The Prima and Sonika versions sound downright awful. not a good start at all. Why?
Is there something I could change in my Vocaloid II editor settings, that would fix this kind of problem?
---------------
I am sure that a Vocaloid master like Giuseppe and others could take this, and make it sound great in either Vocaloid version. In fact, he might even be able to make it sound better in II than I, more expressive possibiities, etc.
However, an app like that should not be written, so that only a few "masters" can make it sound decent. One should get decent results "out of the box", which one can then tweak to make it better.

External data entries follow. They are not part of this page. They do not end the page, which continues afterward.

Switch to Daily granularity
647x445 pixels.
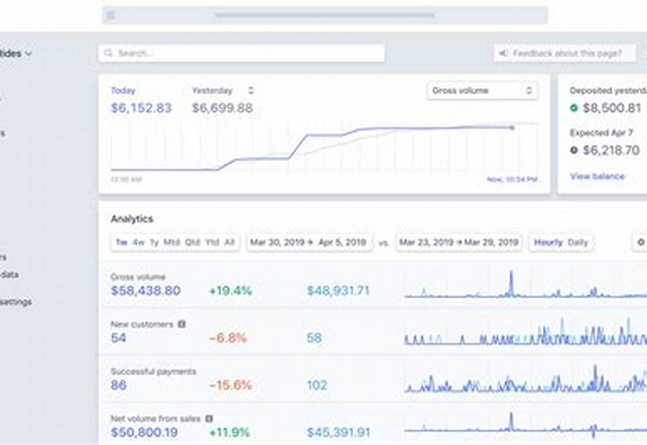click(x=577, y=242)
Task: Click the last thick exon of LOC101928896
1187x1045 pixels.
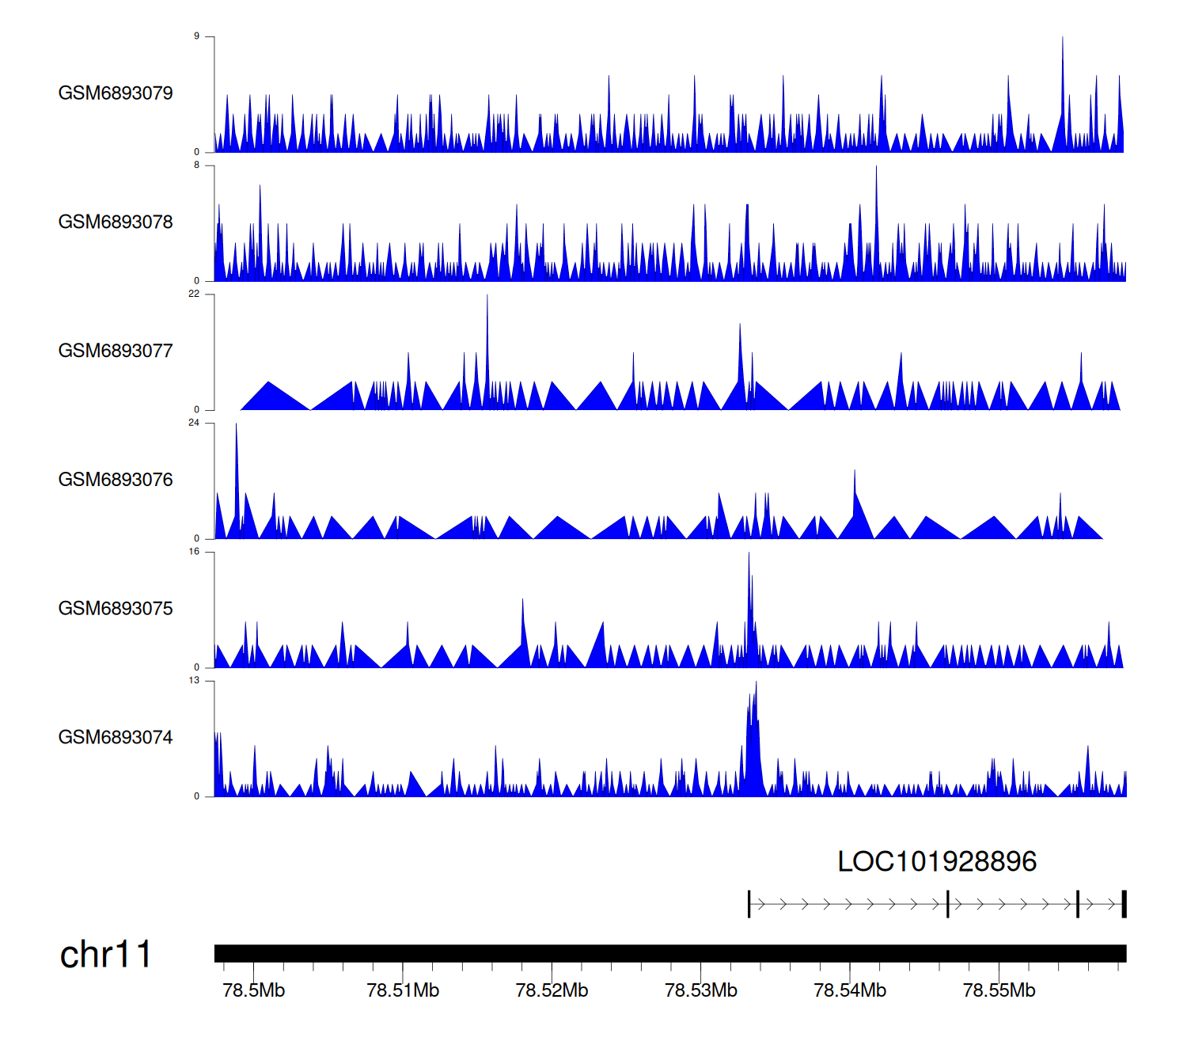Action: click(x=1124, y=904)
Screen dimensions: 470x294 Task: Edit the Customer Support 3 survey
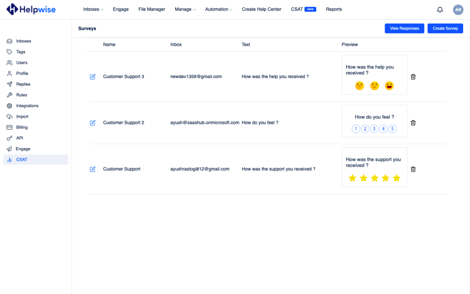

Why do the Vocaloid II versions, sound so much worse than the Vocaloid I version? Can anyone explain?
Thank you for sharing the files, this way is more easy understand your question.
I have not had problems of transforming the lyric from your midi file
The problem is in the grammar of your language (English) , the word "every"
As you know, I don't know the English language, but Vocaloid yes
How many syllables divide the word "every"? "e-very" or "e-ve-ry"? or perhaps this is a problem of pronunciation?
I have found often this problem in my songs and in my example "Every breath you take" by Miriam I have had to edit all the "every" words (and she says a few),
the rest of words Vocaloid transforms correctly.
Another problem is the pronunciation of the word "let"
Vocaloid pronounced correctly "let" as a free syllable,
but followed by a vowel you don't pronounce the last "t" pure, you make a "t" much softer, very similar to the sound "r" Spanish.
In my file VSQ " let it be ( Sweet Ann http://www.box.net/shared/pz5kkc9ehq )" you can see the example of as I have modified this sound.
I have upload 3 examples with your files:
1- Importing the midi file, correct the word "every" and correct some syllables (adding consonants) for better pronunciation.
Now you will say that you have to do lots of modifications and this software is defective, I don't see it this way.
I have to do many modifications with the background music if we want a good result.
Some day will come that we have to do fewer modifications with Vocaloid.
Sorry, I forget something important, the Vocaloid configuration.
As I have mentioned in the first tutorial of my blog, to my I do not like the configuration that Vocaloid takes as default (attack and vibrations), the attacks are very soft and the vibrations very slow.
Here you can see as I take the Vocaloid configuration as default
Thank you very much for your replies, your examples, etc. I appreciate it.
I have not had a chance yet to download and study your examples, but I will.
Just from reading your post though, I am not sure you completely understood my question in this thread.
i mentioned the problem with the word "everybody", in both editors, but that was not a serious problem at all--easily fixed in both.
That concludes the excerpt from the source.